Gdy Jan, skoro usłyszał w więzieniu o czynach Chrystusa, posłał swoich uczniów z zapytaniem: «Czy Ty jesteś Tym, który ma przyjść, czy też innego mamy oczekiwać?» Jezus im odpowiedział: «Idźcie i oznajmijcie Janowi to, co słyszycie i na co patrzycie: niewidomi wzrok odzyskują, chromi chodzą, trędowaci doznają oczyszczenia, głusi słyszą, umarli zmartwychwstają, ubogim głosi się Ewangelię. A błogosławiony jest ten, kto we Mnie nie zwątpi». Gdy oni odchodzili, Jezus zaczął mówić do tłumów o Janie: «Coście wyszli oglądać na pustyni? Trzcinę kołyszącą się na wietrze? Ale coście wyszli zobaczyć? Człowieka w miękkie szaty ubranego? Oto w domach królewskich są ci, którzy miękkie szaty noszą. Po coście więc wyszli? Proroka zobaczyć? Tak, powiadam wam, nawet więcej niż proroka. On jest tym, o którym napisano: Oto Ja posyłam mego wysłańca przed Tobą, aby Ci przygotował drogę. Zaprawdę, powiadam wam: Między narodzonymi z niewiast nie powstał większy od Jana Chrzciciela. Lecz najmniejszy w królestwie niebieskim większy jest niż on».

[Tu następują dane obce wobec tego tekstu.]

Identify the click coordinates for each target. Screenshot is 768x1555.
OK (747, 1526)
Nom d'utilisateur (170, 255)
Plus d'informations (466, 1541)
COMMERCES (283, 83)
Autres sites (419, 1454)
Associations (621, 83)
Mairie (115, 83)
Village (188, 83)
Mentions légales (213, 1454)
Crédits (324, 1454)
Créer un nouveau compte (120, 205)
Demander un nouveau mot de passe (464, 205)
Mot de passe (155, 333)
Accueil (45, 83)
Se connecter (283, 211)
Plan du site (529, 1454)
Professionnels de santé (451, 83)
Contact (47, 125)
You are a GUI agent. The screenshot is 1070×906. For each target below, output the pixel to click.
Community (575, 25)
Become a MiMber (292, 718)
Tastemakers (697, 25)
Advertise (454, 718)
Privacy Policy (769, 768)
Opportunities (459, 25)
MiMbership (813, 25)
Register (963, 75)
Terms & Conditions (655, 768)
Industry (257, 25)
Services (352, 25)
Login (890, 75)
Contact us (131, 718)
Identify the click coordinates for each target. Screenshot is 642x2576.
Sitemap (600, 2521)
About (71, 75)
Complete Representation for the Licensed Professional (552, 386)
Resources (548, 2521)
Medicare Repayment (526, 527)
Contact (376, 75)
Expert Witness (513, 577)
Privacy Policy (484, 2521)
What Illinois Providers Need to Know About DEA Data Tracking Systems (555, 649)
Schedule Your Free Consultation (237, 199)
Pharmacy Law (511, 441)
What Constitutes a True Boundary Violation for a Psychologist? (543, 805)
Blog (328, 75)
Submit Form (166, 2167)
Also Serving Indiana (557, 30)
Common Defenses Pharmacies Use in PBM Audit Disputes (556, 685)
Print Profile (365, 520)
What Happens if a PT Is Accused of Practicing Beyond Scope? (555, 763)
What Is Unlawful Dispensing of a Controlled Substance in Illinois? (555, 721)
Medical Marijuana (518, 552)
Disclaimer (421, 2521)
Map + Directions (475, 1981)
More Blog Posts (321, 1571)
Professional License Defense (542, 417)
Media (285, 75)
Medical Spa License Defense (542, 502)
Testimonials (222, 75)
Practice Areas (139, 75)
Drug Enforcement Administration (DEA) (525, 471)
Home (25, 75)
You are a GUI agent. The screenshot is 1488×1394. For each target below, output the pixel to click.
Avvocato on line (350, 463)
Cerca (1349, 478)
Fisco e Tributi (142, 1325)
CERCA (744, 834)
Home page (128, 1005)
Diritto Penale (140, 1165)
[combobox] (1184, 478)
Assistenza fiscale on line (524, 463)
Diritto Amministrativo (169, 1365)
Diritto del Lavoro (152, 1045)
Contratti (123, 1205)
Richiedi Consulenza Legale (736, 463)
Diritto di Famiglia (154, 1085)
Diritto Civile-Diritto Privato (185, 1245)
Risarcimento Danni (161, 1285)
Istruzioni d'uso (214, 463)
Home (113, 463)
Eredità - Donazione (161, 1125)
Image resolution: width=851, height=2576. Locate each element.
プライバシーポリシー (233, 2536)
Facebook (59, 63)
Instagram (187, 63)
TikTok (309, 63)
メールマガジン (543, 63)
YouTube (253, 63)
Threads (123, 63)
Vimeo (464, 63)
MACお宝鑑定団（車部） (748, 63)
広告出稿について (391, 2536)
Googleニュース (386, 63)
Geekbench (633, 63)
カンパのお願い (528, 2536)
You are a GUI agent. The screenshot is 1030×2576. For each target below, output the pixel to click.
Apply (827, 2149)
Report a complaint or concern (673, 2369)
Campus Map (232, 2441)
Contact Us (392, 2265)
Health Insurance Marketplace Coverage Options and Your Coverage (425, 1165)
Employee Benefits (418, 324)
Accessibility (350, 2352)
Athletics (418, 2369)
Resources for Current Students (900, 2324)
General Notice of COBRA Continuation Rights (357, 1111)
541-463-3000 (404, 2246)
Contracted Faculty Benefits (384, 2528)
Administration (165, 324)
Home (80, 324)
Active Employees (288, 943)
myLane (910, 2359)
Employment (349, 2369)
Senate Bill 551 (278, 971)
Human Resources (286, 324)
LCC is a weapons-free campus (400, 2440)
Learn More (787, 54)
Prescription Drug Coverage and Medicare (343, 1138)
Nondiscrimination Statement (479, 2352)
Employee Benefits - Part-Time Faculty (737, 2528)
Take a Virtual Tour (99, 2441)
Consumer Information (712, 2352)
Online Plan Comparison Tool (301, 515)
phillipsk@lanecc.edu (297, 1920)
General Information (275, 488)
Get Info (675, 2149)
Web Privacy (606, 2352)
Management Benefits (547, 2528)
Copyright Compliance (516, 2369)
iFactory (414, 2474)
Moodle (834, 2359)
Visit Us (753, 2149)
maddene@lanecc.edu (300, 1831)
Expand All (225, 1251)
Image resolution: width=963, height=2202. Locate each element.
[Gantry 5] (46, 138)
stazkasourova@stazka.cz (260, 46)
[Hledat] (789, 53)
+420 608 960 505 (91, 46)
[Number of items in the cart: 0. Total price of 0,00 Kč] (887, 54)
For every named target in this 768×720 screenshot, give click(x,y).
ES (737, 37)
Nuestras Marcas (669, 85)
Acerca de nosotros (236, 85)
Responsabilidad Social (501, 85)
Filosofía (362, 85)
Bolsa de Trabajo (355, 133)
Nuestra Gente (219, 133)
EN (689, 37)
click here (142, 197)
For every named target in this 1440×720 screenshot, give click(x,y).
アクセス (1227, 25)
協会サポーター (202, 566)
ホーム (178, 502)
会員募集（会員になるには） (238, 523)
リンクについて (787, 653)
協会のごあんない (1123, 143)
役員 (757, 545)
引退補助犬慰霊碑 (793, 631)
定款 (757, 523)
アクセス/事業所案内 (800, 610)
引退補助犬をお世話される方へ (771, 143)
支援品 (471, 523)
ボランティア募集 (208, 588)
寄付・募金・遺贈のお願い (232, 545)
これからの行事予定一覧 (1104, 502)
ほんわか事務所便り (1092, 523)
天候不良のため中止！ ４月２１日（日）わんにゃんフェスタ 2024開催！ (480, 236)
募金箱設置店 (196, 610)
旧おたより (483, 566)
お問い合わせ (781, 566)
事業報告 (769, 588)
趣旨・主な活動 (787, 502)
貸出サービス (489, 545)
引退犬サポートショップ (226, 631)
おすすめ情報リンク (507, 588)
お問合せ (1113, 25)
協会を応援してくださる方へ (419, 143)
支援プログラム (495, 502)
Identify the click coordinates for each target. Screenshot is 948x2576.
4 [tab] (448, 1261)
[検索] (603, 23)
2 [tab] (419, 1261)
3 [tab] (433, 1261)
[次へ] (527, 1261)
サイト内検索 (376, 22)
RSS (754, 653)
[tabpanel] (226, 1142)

Fragment Ewangelii: Mt 11,2-11
Niedziela Gudete, czyli połowa Adwentu. Mamy półmetek, więc warto jeszcze intensywniej zastanowić się nad tym, na co i w jaki sposób czekamy. Skoro włożyliśmy w coś już tyle siły i tak długo o czymś mówimy, to nie sposób rozważyć tego dogłębnie, jak mówimy potocznie : „od podszewki”. Nie możemy sobie pozwolić na unikanie rozwiązywania problemów oraz rezygnację z rozwiewania wątpliwości…
Nie ma co się wstydzić, że mamy w wierze zawahania. Każdy człowiek, który wkłada całe serce w swoją relację z Bogiem, takie chwile przeżywa. Przypatrzymy się Janowi Chrzcicielowi. On, który z racji na swoją religijność i praworządność został skazany na więzienie, poddaje się wątpliwości. Pyta, czy dobrze zrobił, że zaufał Jezusowi. W trudnym położeniu zaczynają Mu się pojawiać pytania… Nie zostaje jednak z nimi sam. Posyła swoich uczniów do Jezusa z pytaniem: „Czy Ty jesteś Tym, który ma przyjść, czy też innego mamy oczekiwać?”. Wydaje się, że Jan Chrzciciel dał nam dobrą podpowiedź. Nie możemy się wstydzić Boga! Trzeba udawać się do Niego z pytaniem: jak mam wierzyć? Jak ożywić moją wiarę? Co przemawia za tym, bym w ogóle w Ciebie wierzył?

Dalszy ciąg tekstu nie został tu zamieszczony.